Undercooked beef or chicken is usually associated with three types of food poisoning. Toxoplasma gondii, a soil parasite, can be transmitted through undercooked meat. Infection by campylobacter begins with exposure of the meat to animal fees during the processing stage. Symptoms begin two to five days after consumption. Escherichia coli (E. coli) similarly gets into meat during the slaughtering stage and can create symptoms in one to eight days after consumption. Clostridium perfringens usually develops on meat or stews that are left uncovered at low temperatures for long periods of time, either prior to serving or during cooling for storage. Symptoms from clostridium begin within eight to 16 hours of consumption.
Water and Seafood
Water is an excellent medium for microbes that cause food poisoning. This means that seafoods and produce (which is watered) can carry dangerous pathogens. Giardia lamblia is notoriously present in streams and rivers and can find its way onto produce, causing symptoms one to two weeks later. Shigella, which causes symptoms in 24 to 48 hours, is spread through infected produce. Vibrio vulnificus is the bug typically associated with raw oysters, mussels, clams and scallops. It produces symptoms in one to seven days. Hepatitis A, which can also be transmitted via shellfish and produce, takes 28 days to produce symptoms.
Salmonella is probably one of the most widely known food-poisoning pathogens, potentially present in poultry, eggs and dairy products. Symptoms appear in one to three days. Listeria can make you ill in nine to 48 hours after eating processed meats or unpasteurised dairy.

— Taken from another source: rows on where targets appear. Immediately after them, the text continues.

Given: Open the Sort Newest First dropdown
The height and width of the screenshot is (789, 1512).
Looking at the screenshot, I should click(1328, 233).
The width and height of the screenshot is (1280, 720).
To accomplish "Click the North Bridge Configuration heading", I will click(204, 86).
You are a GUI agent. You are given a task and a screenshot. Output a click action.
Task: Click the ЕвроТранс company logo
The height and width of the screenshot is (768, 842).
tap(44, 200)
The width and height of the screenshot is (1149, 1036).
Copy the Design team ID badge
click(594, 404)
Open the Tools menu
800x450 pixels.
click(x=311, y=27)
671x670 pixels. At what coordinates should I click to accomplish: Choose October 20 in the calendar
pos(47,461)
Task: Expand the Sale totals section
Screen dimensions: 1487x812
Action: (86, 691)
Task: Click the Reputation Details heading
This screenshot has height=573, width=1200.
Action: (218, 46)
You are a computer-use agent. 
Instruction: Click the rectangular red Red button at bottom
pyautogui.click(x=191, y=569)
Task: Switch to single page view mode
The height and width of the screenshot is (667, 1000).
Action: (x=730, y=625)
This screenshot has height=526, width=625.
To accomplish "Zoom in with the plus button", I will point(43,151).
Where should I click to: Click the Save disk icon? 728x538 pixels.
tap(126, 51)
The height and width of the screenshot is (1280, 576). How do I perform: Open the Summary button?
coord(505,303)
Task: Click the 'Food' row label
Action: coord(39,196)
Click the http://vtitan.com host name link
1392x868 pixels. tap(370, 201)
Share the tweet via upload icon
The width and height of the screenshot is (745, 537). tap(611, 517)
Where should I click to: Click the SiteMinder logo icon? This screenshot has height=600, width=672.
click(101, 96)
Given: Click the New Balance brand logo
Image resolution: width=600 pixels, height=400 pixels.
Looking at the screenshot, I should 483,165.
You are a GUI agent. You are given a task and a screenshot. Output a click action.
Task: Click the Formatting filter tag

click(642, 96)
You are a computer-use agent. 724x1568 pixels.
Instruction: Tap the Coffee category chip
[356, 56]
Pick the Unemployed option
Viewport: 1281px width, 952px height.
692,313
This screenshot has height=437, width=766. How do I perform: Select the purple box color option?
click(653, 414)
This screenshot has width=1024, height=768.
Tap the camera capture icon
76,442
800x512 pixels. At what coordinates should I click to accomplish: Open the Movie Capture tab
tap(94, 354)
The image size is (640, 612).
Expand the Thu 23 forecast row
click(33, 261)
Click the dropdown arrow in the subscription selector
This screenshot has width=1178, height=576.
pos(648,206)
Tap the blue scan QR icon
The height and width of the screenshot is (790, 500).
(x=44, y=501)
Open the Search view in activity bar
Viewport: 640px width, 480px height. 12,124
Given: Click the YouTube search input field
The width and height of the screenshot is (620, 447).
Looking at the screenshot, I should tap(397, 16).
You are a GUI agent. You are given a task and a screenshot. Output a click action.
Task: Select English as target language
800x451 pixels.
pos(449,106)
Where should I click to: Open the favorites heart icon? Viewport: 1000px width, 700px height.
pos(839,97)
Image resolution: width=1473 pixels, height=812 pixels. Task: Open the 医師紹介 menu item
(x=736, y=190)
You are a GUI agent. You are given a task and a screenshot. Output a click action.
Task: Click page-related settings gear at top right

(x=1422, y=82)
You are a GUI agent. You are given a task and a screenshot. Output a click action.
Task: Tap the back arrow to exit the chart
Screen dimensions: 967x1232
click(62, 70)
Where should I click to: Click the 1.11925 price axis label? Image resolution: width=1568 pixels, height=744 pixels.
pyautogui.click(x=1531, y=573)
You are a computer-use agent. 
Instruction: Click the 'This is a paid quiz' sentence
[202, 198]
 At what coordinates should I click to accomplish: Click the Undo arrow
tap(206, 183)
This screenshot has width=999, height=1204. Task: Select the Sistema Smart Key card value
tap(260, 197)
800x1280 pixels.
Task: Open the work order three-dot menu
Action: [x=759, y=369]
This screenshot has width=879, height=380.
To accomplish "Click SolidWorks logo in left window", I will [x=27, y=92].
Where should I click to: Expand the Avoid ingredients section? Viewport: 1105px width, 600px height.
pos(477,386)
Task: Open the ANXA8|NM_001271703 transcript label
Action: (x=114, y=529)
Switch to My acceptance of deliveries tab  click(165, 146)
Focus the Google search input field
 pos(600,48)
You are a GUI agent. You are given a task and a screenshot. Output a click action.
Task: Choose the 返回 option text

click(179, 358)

Staphylococcus aureus is also fast-acting, producing symptoms in one to six hours after consuming infected meat, produce or dairy sauces and fillings.
Most cases of food poisoning do not last for more than a few days. A few causes can be much more serious and require medical attention. Botulism, caused by clostridium botulinim, produces a toxin that causes paralysis from the head down. Infection can lead to death if not treated quickly. Listeriosis, caused by listeria infection, can spread to the brain and nervous system, causing headache, confusion and convulsions if not treated. Salmonella infection can last more than a week and may require hospitalisation. Taxoplasmosis, caused by Toxoplasma gondii, produces flu-like symptoms and poses a particular threat to pregnant women.